GZip stream oddness

Howdy

I’ve been unsing the GZIP input and output streams and have noticed that there’s occasionally some bytes remaining in the underlying stream after the desired data has been read. For example:


byte[] data = /*some bytes generated by my code*/;

System.out.println( data.length + " source bytes" );

ByteArrayOutputStream bo = new ByteArrayOutputStream();
GZIPOutputStream gzo = new GZIPOutputStream( bo );

gzo.write( data );

gzo.flush();
gzo.close();

byte[] zipped = bo.toByteArray();

ByteArrayInputStream bi = new ByteArrayInputStream( zipped );
GZIPInputStream gzi = new GZIPInputStream( bi );

byte[] unzipped = new byte[ data.length ];

int read = 0;
int count = 0;
do
{
	count += read;
	read = gzi.read( unzipped, count, unzipped.length - count );
}
while( read > 0 );

System.out.println( "unzipped equals source data? " + Arrays.equals( data, unzipped ) );
System.out.print( bi.available() + " bytes left in bi [ " );

while( bi.available() > 0 )
{
	System.out.print( ( byte ) bi.read() + ", " );
}
System.out.println( " ]" );

give the output


50293 source bytes
unzipped equals source data? true
6 bytes left in bi [ 36, -76, 117, -60, 0, 0,  ]

This behaviour is triggered by the input data (it’s reproducible but rare) and I think should be regarded as a bug - intermittently leaving unexpected bytes in the stream is very naughty.

So, am I doing something wrong, or is this behaviour documented somewhere?

I bet the last call to read() in this case has a ‘len’ argument of 0. And read() never returns -1. Try to change the while condition, because read() is allowed to return 0 if len is 0.

I don’t know the spec of the GZ format, but maybe it allows padding data?

It is odd behaviour, but you’re not reading the full stream, so anything may be left inthere, even if it wouldn’t yield any more bytes.

Yep, that was it. So, the code to fully read the stream now looks like



int read = 0;
int count = 0;
do
{
	count += read;
	read = gzi.read( unzipped, count, unzipped.length - count );
}
while( count < unzipped.length );

// we've got our data, now we have to finish the gzip stream
while( gzi.available() != 0 )
{
	gzi.read();
}

Kind of ugly, and means you have to treat gzip streams differently from others. Is there a better way?
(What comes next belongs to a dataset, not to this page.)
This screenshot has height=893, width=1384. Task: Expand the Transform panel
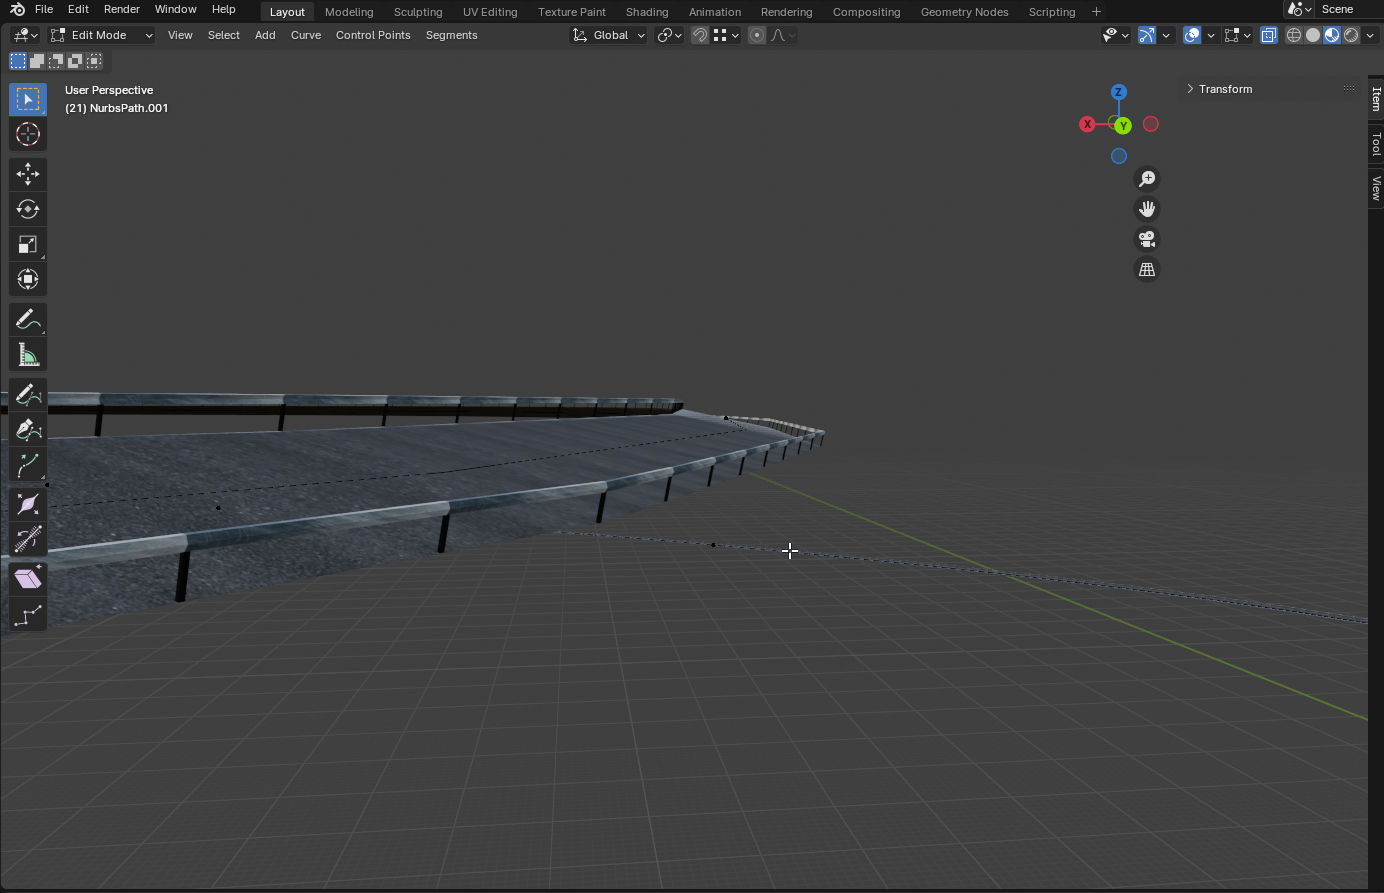point(1225,89)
Reading a byte at a time would work, but I imagine it could be inefficient on some stream types.
Enforcing that len always be 1 or more results in an index out of bounds, and read never gets to -1 in the first loop.

Hm… I don’t see a problem…?

Just read your data into a ByteBufferOutputStream(expectedSize), until EOF.

Call baos.toByteArray().

done.


public static void transfer(InputStream in, OutputStream out) { ... };

GZipInputStream in = ...;
ByteArrayOutputStream out = new ByteArrayOutputStream(expectedSize);
transfer(in, out);
byte[] ungz = out.toByteArray();

GZip: 10 byte header (magic+version+timestamp), optional extra header (original file name+whatever), deflated data, 8 byte footer (crc32+length).

You could try InflaterInputStream and DeflaterOutputStream.

I reckon the root problem is the difference between the semantics of the InputStream and InflaterInputStream available() methods.
Input stream.available() returns the number of bytes left before blocking, while InflaterInputStream returns 1 if the end of stream has not yet been reached, even if there are no more bytes to be had.

When I ran into this I was deserialising an object graph that includes Other People’s Code (read: probably broken), so I thought I’d do a check with available() and see if there were bytes left over after deserialisation was apparently complete - which would indicate that somewhere bytes were being written but not read. This worked fine with normal streams, but would throw occasional errors with GZIP streams thanks to this difference.
At any rate, it all works now and serialisation sanity is being more thoroughly checked elsewhere.

Cheers all!